J’avais déjà croisé Samuel Mendoza à Chacaltaya, mais il n’est pas très bavard. Pieter a la capacité de créer une atmosphère de confiance autour de lui. Alors, grâce au tournage j’ai mieux fait connaissance de mon voisin de montagne, Samuel, et grâce à lui des autres personnages encore moins bavards que lui même, comme les ardoisiers. Samuel est la clef de cette montagne. Je ne suis pas la seule à travailler à la station, on voit quelques uns de mes collègues apparaitre dans le documentaire.
En général, je monte seule au sommet pour faire mes manips et j’aime énormément ce moment de marche en silence avec moi-même, avec la vue du Sajama et du Lac Titicaca. Néanmoins, ça fait toujours plaisir de retrouver des visages amicaux là-haut, partager un mate de coca dans le monde suspendu de la montagne.
Anne de l’équipe Thaki est une andiniste passionnée qui a gravi tous les sommets de 6000 mètres de Bolivie. Elle constate et s’inquiète de la triste fonte des glaciers qu’elle évoque dans son livre « La Cordillère Royale ».
En tant que scientifique, peux-tu nous en dire davantage sur la situation observée à Chacaltaya et sur les scénarios futurs ?

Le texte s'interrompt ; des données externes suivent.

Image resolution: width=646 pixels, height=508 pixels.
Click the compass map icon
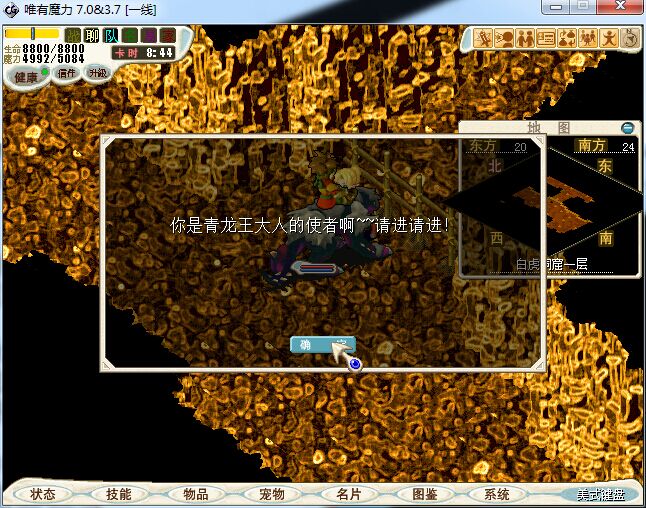tap(630, 39)
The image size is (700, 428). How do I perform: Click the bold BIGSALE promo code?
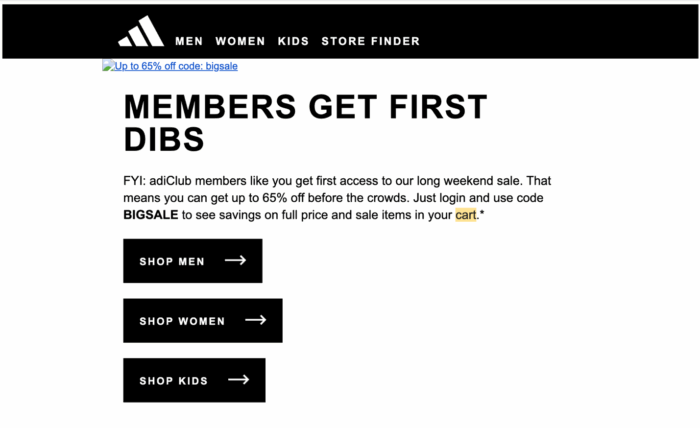[x=150, y=214]
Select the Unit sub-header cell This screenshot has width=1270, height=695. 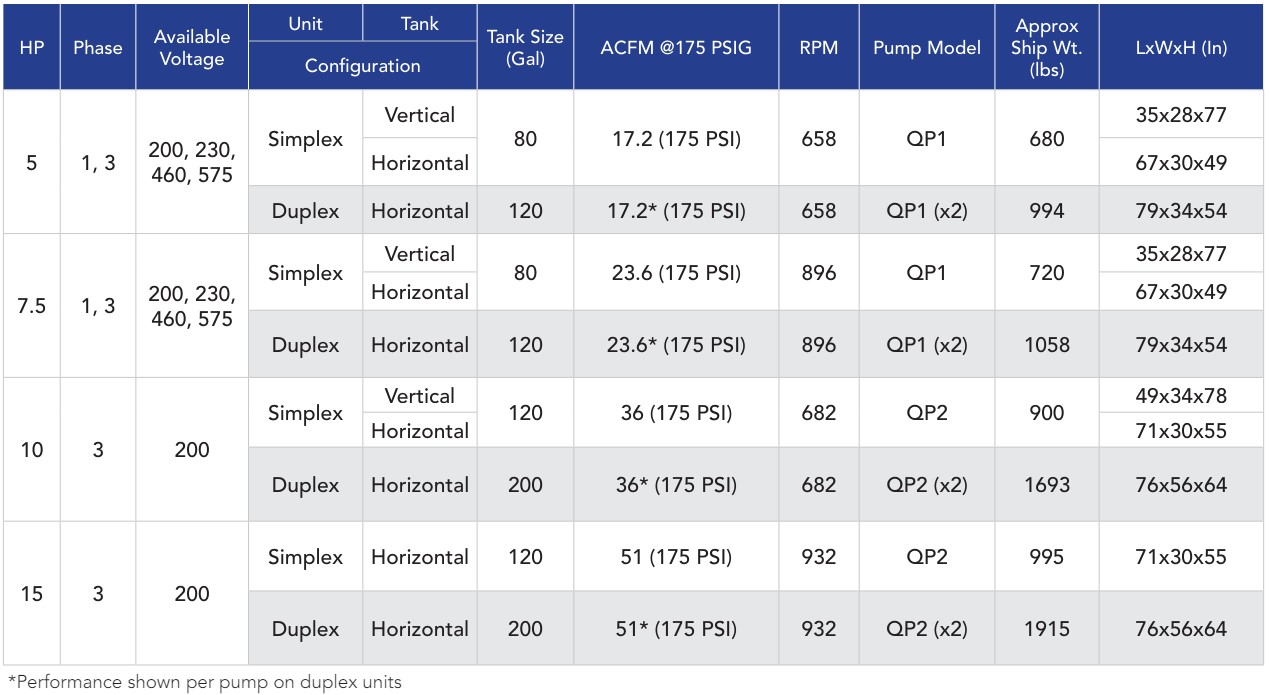coord(305,23)
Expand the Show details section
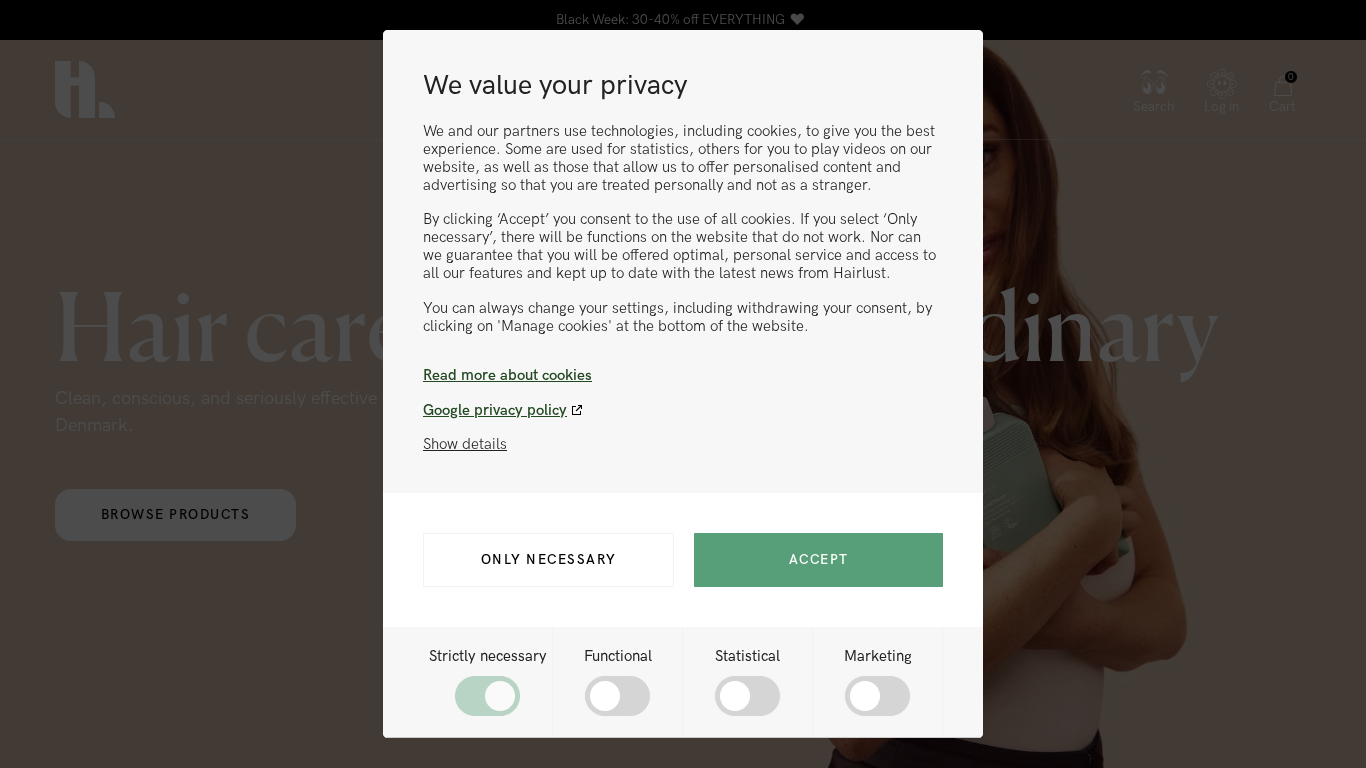 [465, 444]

Je comprends, lorsque je me retrouve en face d’un glacier j’ai l’impression de tomber amoureuse. Mon cœur bat vite, quoique… ça doit être le mal de montagne (rires). N’empêche, j’ai un sentiment de bonheur et plénitude. La perte des glaciers est une réalité et avec eux, on perd beaucoup plus qu’une belle masse d’eau gelée.
Mis à part les effets climatiques, des décennies plus sèches qu’auparavant et des températures globales montantes observées dans les Andes tropicales, Chacaltaya a été achevée par l’arrivée quasi journalière de la pollution de la zone métropolitaine. Pour le futur, il faut déjà commencer par accepter qu’on tend vers un climat méconnu et qu’il faut commencer à entreprendre des actions pour s’y adapter le mieux possible.

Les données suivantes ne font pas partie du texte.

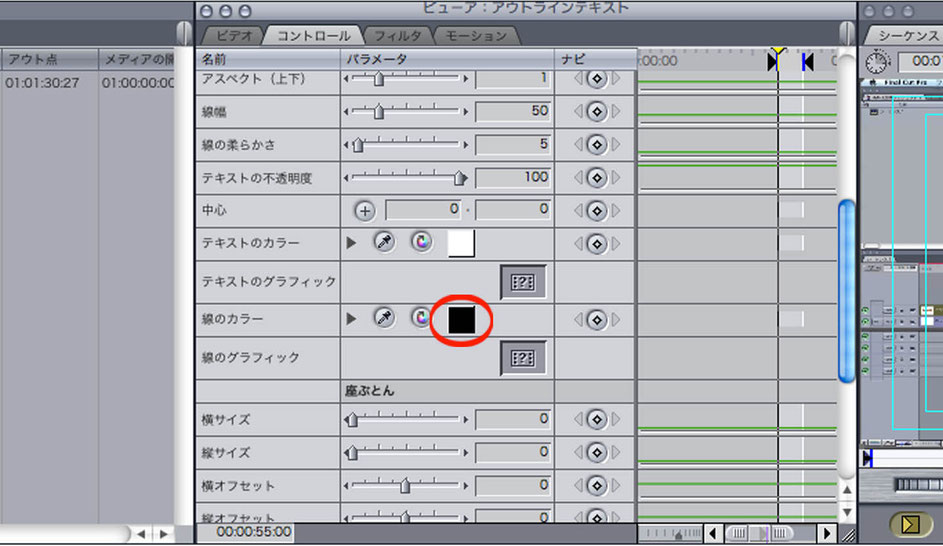Click the black 線のカラー color swatch

tap(461, 319)
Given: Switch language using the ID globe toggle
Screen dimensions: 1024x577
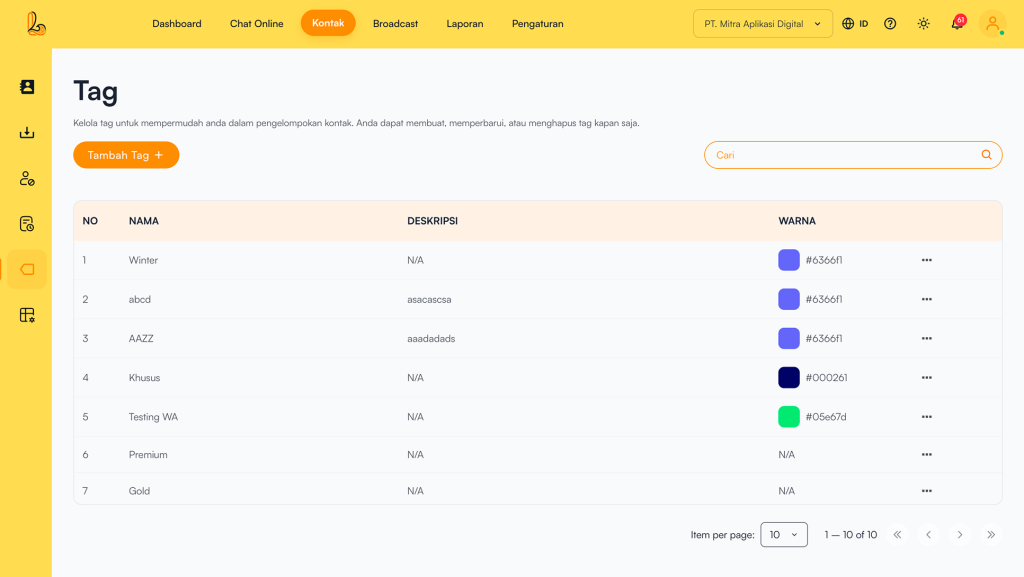Looking at the screenshot, I should [855, 24].
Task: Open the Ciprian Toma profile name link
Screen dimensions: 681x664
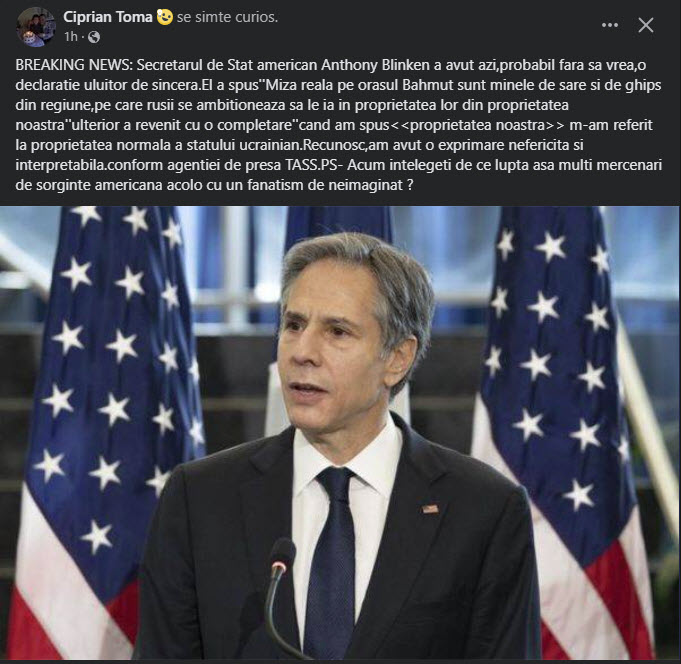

Nous savons que la Bolivie souffre actuellement d’une situation très critique (rationnement d’eau) due entre autre aux changements climatiques, comment réagis-tu face à la situation actuelle ?
Je m’inquiète, sans doute, mais j’essaye de réagir aussi calmement que possible. Juste avant la crise, on avait installé un système de collecte d’eau de pluie à la maison. On ne s’en rend pas compte de combien d’eau tombe du ciel ! Je crois que si pendant la saison des pluies tout le monde favorisait l’usage d’eau de pluie pour les toilettes, faire la lessive, arroser le jardin, etc. on pourrait soulager la charge de barrages. Mais pour que cela marche, il faut que tout le monde prenne conscience, et je crois que ceux qui ont été touchés fortement par le rationnement l’ont déjà fait.

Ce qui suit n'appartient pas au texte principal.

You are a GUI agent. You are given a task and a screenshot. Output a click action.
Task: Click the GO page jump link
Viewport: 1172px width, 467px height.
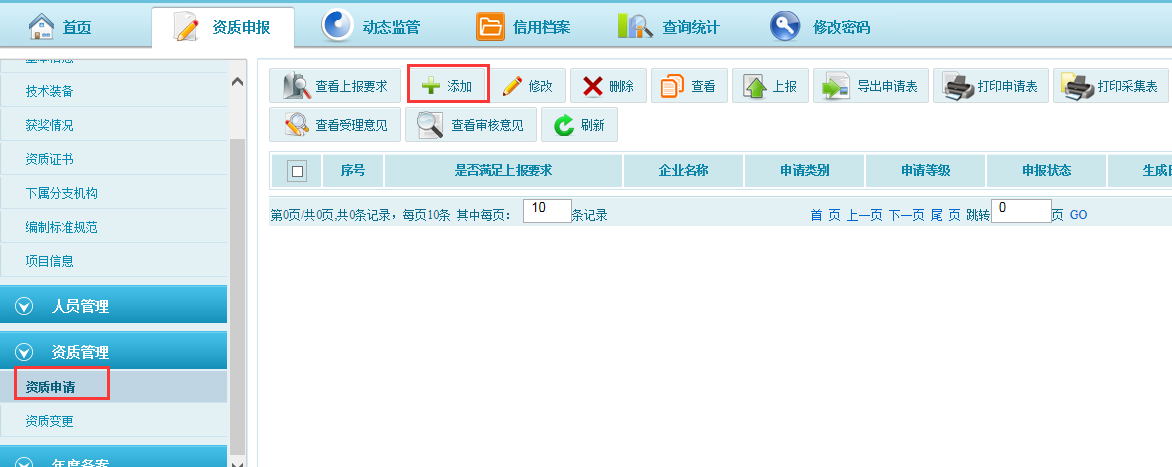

J’essaye d’en discuter avec les gens, parce que je crois qu’il faut renforcer l’esprit de communauté dans les villes.
Au delà de la « sphère professionnelle » et de ton travail de chercheuse, peux-tu nous parler de tes éventuels engagements personnels ou actions face aux enjeux du réchauffement climatique ?
Ça fait bien depuis longtemps que ma tête à fini par convaincre mes esprits. J’essaye de faire la paix avec la Terre avec chacune de mes actions, il faut de la douceur envers l’environnement, les autres et soi-même pour se réconcilier avec la Nature.
En dehors de mon foyer, je soutiens autant que possible le travail des collectifs à cet égard, comme par exemple : La Casa de los Ningunos, Terra Nova et Círculo Achocalla.
Enfin, sais-tu si le film sera bientôt disponible en France et souhaites-tu dire un dernier mot à nos lecteurs ?
Seulement une très bonne nouvelle : « Samuel in the Clouds » vient d’emporter le grand prix du jury au Festival International du Film de Montagne d’Autrans ! »
Un énorme merci de toute la Team Thaki !
Propos recueillis par Marie-Florine D.